### DOCUMENT SEGMENT
==========

This post continues the series that started here.
From Part 6 to Part 15 of this post series, I’ve discussed activities that take place across, and during boot phases. I’ve shown you how to measure the phases, examine activities, consider the impact of CPU/Disk utilization and to deduce next steps in your troubleshooting.
There are occasions however, when your trace doesn’t display any activity – there’s just a long wait. This will be the topic of today’s post … Wait Analysis.
Before we get to the details, I want to stress that these sorts of issues may require you to log a support case with Microsoft. The cause for a wait is not always obvious without access to Windows source code.
In this post, I’ll illustrate the Wait Analysis process and show you when you should be able to deduce the root cause yourself (without source access).
The Nature of Waits
In order to keep this post on track, I’m going to provide an over-simplified explanation of what you’ll be looking at.
As threads execute on the CPU, they may ask another thread in another process to do work on their behalf. When this occurs, the original thread is paused – a context switch occurs. The new thread may in turn, wait on yet another thread. Viewed simply, this might look something like –
Here, thread T1 waits on thread T2 which waits on thread T3 etc.
In performing Wait Analysis, your goal is to work your way through the wait chain to see why there was a delay. Using the example above, you’d start with thread T1, discover that it waited on T2 and continue the investigation until you uncovered the I/O operation.
Preparing for Wait Analysis
If you’ve been following my workflow so far, you’ll know that in Part 6 of this series, I suggested you capture an analysis trace using specific options in Windows Performance Recorder (WPRUI). These same options are applicable for Wait Analysis –
You’ll also want to configure and load symbols as I discussed in Part 9.
Chasing Waits – Simple Example
The first thing you need to do after opening your analysis trace in Windows Performance Analyzer (WPA) and loading symbols, is to establish some context. You’d do this by looking for a long boot phase and zooming to it (or an activity within the phase that is delayed).
For example, consider the following trace with a long Session Initialization phase –
This is particularly strange. The Session Initialization phase goes on for around 70 seconds. During almost all of that time, the CPU and Disk Utilization is zero.
With the view zoomed to this phase, I’ll examine the Generic Events table with columns ordered as follows –
My objective is to look for large gaps in the Time column and to attribute them to a Process and ThreadID. By doing so, I have a starting point for Wait Analysis. The trick is to expand the correct provider in the Provider Name column.

==========

### DATA SECTION
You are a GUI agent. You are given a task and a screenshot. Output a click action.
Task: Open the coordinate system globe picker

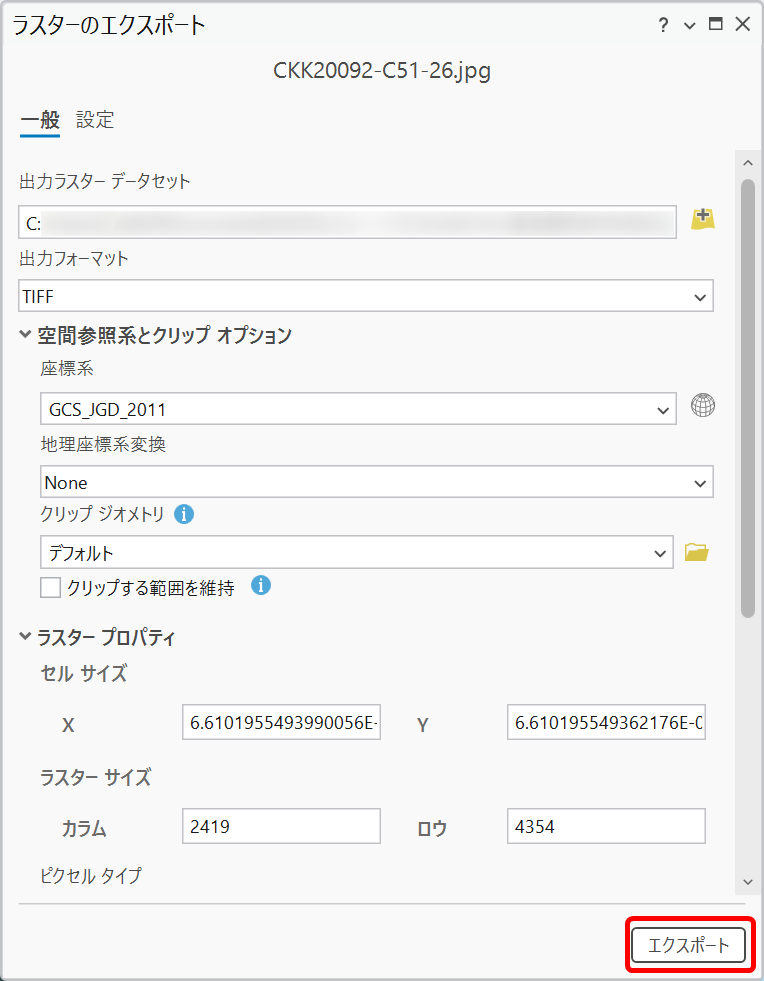click(703, 406)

==========

Copy the stretch of the Wait Analysis post from "In this post, I’ll" through "be looking at.", swapping "over-simplified" for "basic". The material has no role here.

### EXPECTED ANSWER
In this post, I’ll illustrate the Wait Analysis process and show you when you should be able to deduce the root cause yourself (without source access).
The Nature of Waits
In order to keep this post on track, I’m going to provide an basic explanation of what you’ll be looking at.